声が出にくいというのは病気が強く疑われ、案の定父親は病気になっていました。
帰省して父親の顔をみると病人の顔でした。
母親は明るくふるまっていましたが、動揺しているのが分かりました。
父親が話があるということで2人きりで話をしました。
父親は自営業なのですが、既に仕事をやめる手配をいろいろしていました。
どうしても来週までにしないといけない仕事もあるらしく、それは私にお願いしたいとのことでした。
仕事の話だけかと思ったら、我が家の大事なものはここに入れてあるとか、貸金庫がどうのこうのであるとか、最後はお墓はこうしてほしい等と言った話になり、来週から入院するという話になりました。
2か月前に父親に会った際には元気だったのに、いきなり終活のような話となり、私は動揺しました。
子どもの頃に父親と遊んだ記憶などが走馬灯のようによみがえりました。
父親がポツリと言いました。
「大学を卒業した際に、就職氷河期にも関わらずキーエンスや大手製薬会社の内定を断って、その後税理士になってよかったか?」と。
私はその場で答えが出ずに、一瞬頭が真っ白になりました。
答えが出なかったのは、学生時代のアルバイトを除いては、税理士事務所以外での勤務経験がほぼなく、他の職業と比較できなかったためです。
税理士になってよかったか?という父親の言葉は岡山への帰路ずっと頭の中に残り、父親と二人で話したことを思い出して、涙がその時初めて出ました。
次の日に父親に「なんで税理士になってよかったのか?って聞いたのか」と電話をして尋ねました。
そうすると、「特に意味はない、いつも忙しそうだから」と言われました。
本当にそれだけなのか?と思いましたが、また涙が出そうだったのでそれ以上は尋ねませんでした。

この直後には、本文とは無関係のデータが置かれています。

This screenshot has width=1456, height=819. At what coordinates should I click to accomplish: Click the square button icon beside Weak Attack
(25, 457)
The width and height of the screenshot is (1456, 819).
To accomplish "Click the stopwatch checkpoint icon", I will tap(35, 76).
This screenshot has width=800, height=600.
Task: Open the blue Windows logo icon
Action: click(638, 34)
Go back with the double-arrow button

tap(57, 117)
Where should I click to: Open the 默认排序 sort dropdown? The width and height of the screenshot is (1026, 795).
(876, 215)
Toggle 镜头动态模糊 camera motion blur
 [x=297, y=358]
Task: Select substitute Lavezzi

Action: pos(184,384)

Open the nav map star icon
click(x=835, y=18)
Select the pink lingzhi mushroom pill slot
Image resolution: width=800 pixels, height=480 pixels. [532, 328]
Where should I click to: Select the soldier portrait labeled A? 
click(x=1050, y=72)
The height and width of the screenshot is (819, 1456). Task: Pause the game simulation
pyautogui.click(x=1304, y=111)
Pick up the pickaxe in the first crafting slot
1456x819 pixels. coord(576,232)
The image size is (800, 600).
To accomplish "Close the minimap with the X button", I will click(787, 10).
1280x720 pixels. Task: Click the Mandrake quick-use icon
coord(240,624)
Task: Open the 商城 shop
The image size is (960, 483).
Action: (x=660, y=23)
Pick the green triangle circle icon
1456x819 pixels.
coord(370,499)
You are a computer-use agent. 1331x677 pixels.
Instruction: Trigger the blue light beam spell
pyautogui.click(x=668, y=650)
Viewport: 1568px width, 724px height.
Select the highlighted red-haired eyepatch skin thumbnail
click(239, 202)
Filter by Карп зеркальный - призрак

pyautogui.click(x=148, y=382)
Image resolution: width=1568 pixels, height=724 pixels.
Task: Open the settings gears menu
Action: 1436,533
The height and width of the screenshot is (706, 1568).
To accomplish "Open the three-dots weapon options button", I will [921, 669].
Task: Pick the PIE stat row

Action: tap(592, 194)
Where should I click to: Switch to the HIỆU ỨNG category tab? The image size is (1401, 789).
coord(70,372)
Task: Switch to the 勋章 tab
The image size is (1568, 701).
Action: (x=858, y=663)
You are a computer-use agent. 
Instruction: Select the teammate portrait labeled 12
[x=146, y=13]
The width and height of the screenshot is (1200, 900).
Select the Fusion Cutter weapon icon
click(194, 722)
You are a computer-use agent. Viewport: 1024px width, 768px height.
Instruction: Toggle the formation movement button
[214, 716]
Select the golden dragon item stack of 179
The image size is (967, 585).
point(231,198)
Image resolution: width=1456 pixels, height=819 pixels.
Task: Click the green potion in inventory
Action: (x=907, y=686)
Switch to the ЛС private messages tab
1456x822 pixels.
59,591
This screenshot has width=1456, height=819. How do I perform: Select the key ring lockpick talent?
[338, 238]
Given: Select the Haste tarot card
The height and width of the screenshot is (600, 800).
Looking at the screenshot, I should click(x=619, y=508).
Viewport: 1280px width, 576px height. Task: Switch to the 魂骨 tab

「税理士になってよかったのか?」という質問について、(勤務税理士と開業税理士で多少考え方が異なるとはいえ)改めて考えるとよかったと思っています。
その理由は、まず、自分で選択した人生であること、そして(他の職業と単純比較ではできませんが)他者貢献への実感が大きく、さらにその質と量が圧倒的に高いことが主な理由です。
人生をかけて仕事をしている経営者のサポート業務は、非常に勉強になりますし、素晴らしい経営者との出会いは、自分の人生にも大きな影響を与えてくれます。
税理士事務所はかつて多くの事務所がブラック企業化していたイメージがあり、私も開業前に勤務していた事務所では、まともに休めた記憶がありませんし、有給なんて1日も取れたことがありませんでした。
自分自身が開業してからは、自分の価値観だけではなく、世の中の動きをしっかりととらえ、スタッフの働きやすさや成長を中心に、その中でやりがいや他者貢献を見出せるように事務所運営をしてきました。
それでも、世の中の労働人口の減少、人材の採用や退職等大変な経営です。
私は父親に対して「税理士になってよかった」とはっきりは伝えることはできていませんが、スタッフに「うちの税理士事務所で働いてよかった」と言ってもらえるよう経営することが責任だと感じています。
税理士という職業は、開業税理士の場合、経営という要素が加わります。
税制も答えが見つからないようなケースが一部ありますが、経営にはもっと答えが見つからない部分が多いです。
この答えを探していくことがこれからの人生のテーマかもしれません。
なんだかまとまりのないブログになりましたが、今日はここまで。